Мальчишка заклекотал от смеха. Мужчине это совсем не понравилось. Он схватил Сейида за руку и сильно дернул, стараясь оттащить его от стола. Но не тут-то было. Мальчишка вырвался из рук и угрожающе заговорил:
— Но-но, полегче. Ты думаешь, мы кто?
— И кто же вы такие?
— Это вот сын хозяина дома… Брат невесты, значит.
— А сам ты кто будешь?
— Брат жениха.
Окружающие засмеялись. Их преследователь тоже заулыбался.
— Другое дело, уж извините, пожалуйста. Таким гостям почетное место. Добро пожаловать! Только не очень спешите. Подождите, когда гости начнут.
— Ладно, не к спеху, подождем.
Пока шли эти переговоры, принесли и другие угощения. Сейид начал хватать еду со всех тарелок, время от времени спрашивая Али: "Что это за еда, а что это?" Он ел не останавливаясь, пополняя свою миску всем, что попадалось ему на глаза. Насытившись, он взял приятеля за руку.
— Потопали вниз.
— Послушай, я настолько сыт, что и горошины не в состоянии больше проглотить.
— Не обязательно есть! Просто посидим, посмотрим на людей, послушаем, о чем говорят. А может, чего и съедим, орешков, кусочек мясца… На свадьбы-то нас приглашают раз в двадцать лет.
Они побежали вниз, присоединились к другому кругу людей, но он оказался для них не таким интересным, как первый. Сидевшие за столом лениво болтали о пустячных вещах. Отсюда приятели пошли в большой шатер.
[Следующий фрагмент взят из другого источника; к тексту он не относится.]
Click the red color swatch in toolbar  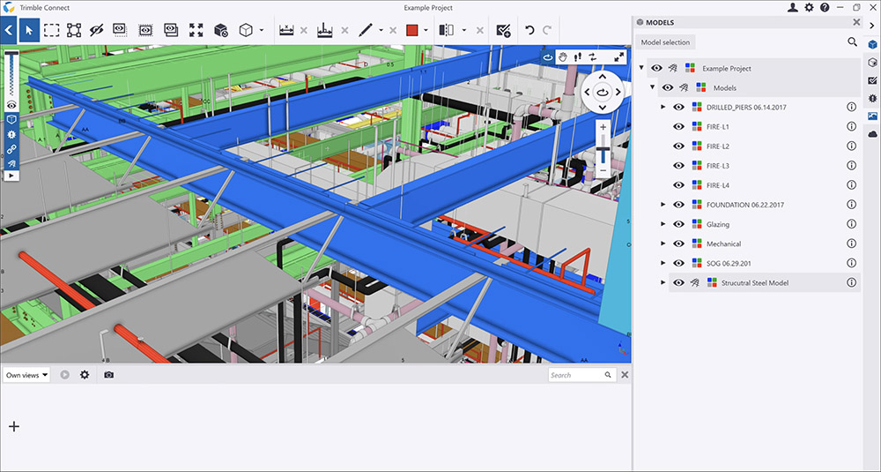click(411, 30)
Там музыканты и певцы уже занимали свои места. Раздавался нестройный хор настраиваемых инструментов, Певец — Абду Зияда — был одет в черную пару, точно такую же, как была у Шеххаты. Лицо у него было темным, морщинистым, изрытым оспой. Он то и дело облизывал губы, язык его двигался так, как будто он что-то сосал. Со всех сторон кричали, прося исполнить ту или иную песню. Певца дружно приветствовали, он отвечал, высоко подняв вверх обе руки. Он кивал головой на каждую просьбу.
— Спою… Обязательно… Услышишь и эту песню…
Оркестр настроил инструменты, и певец запел известную песню, обращаясь к одному из сидевших. Это был своеобразный гимн хорошим, добрым людям. Пел он так медленно, так растягивая слова, что они были совершенно непонятны слушателям. Певец давал им возможность домысливать содержание песни на свой вкус. Тем не менее певцу бурно захлопали, со всех сторон неслось "браво!" Трудно объяснить, почему так шумели слушатели. Или песня им была по душе, или уж так заведено — не обижать певца холодным приемом. Во всяком случае на всех очень подействовала шумная атмосфера в шатре. На лицах появились улыбки — признаки большого довольства. Абду Зияда с еще большим воодушевлением распевал непонятные слова.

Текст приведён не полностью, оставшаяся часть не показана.